Saved data entries:

▼

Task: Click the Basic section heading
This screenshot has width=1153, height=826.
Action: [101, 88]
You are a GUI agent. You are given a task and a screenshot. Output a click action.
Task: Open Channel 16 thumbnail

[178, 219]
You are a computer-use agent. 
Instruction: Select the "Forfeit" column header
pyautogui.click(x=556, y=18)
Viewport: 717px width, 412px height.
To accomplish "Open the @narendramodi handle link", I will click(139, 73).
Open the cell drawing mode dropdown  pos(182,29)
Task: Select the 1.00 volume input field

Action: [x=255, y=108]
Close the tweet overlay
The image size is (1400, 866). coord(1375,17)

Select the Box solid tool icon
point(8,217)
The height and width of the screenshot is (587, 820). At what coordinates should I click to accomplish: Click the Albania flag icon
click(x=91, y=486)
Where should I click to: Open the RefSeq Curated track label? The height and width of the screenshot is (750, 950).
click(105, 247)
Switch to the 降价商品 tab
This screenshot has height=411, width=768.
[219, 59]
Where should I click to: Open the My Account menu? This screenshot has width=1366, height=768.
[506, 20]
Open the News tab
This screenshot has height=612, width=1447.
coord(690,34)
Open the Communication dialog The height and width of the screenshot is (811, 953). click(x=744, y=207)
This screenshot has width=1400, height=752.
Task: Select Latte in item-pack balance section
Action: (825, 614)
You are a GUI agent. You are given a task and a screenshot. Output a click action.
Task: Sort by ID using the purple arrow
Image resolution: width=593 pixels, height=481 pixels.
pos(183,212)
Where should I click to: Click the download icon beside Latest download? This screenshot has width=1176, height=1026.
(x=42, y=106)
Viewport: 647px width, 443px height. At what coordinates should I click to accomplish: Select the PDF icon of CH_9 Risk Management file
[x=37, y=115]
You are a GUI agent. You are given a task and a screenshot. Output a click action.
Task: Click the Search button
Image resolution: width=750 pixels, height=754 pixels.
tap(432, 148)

▲

TASK STATEMENT:
The task calls for each record to be returned verbatim.

ANSWER TO THE EXERCISE:
Task: Click the Basic section heading
This screenshot has width=1153, height=826.
Action: [101, 88]
You are a GUI agent. You are given a task and a screenshot. Output a click action.
Task: Open Channel 16 thumbnail

[178, 219]
You are a computer-use agent. 
Instruction: Select the "Forfeit" column header
pyautogui.click(x=556, y=18)
Viewport: 717px width, 412px height.
To accomplish "Open the @narendramodi handle link", I will click(139, 73).
Open the cell drawing mode dropdown  pos(182,29)
Task: Select the 1.00 volume input field

Action: [x=255, y=108]
Close the tweet overlay
The image size is (1400, 866). coord(1375,17)

Select the Box solid tool icon
point(8,217)
The height and width of the screenshot is (587, 820). At what coordinates should I click to accomplish: Click the Albania flag icon
click(x=91, y=486)
Where should I click to: Open the RefSeq Curated track label? The height and width of the screenshot is (750, 950).
click(105, 247)
Switch to the 降价商品 tab
This screenshot has height=411, width=768.
[219, 59]
Where should I click to: Open the My Account menu? This screenshot has width=1366, height=768.
[506, 20]
Open the News tab
This screenshot has height=612, width=1447.
coord(690,34)
Open the Communication dialog The height and width of the screenshot is (811, 953). click(x=744, y=207)
This screenshot has width=1400, height=752.
Task: Select Latte in item-pack balance section
Action: (825, 614)
You are a GUI agent. You are given a task and a screenshot. Output a click action.
Task: Sort by ID using the purple arrow
Image resolution: width=593 pixels, height=481 pixels.
pos(183,212)
Where should I click to: Click the download icon beside Latest download? This screenshot has width=1176, height=1026.
(x=42, y=106)
Viewport: 647px width, 443px height. At what coordinates should I click to accomplish: Select the PDF icon of CH_9 Risk Management file
[x=37, y=115]
You are a GUI agent. You are given a task and a screenshot. Output a click action.
Task: Click the Search button
Image resolution: width=750 pixels, height=754 pixels.
tap(432, 148)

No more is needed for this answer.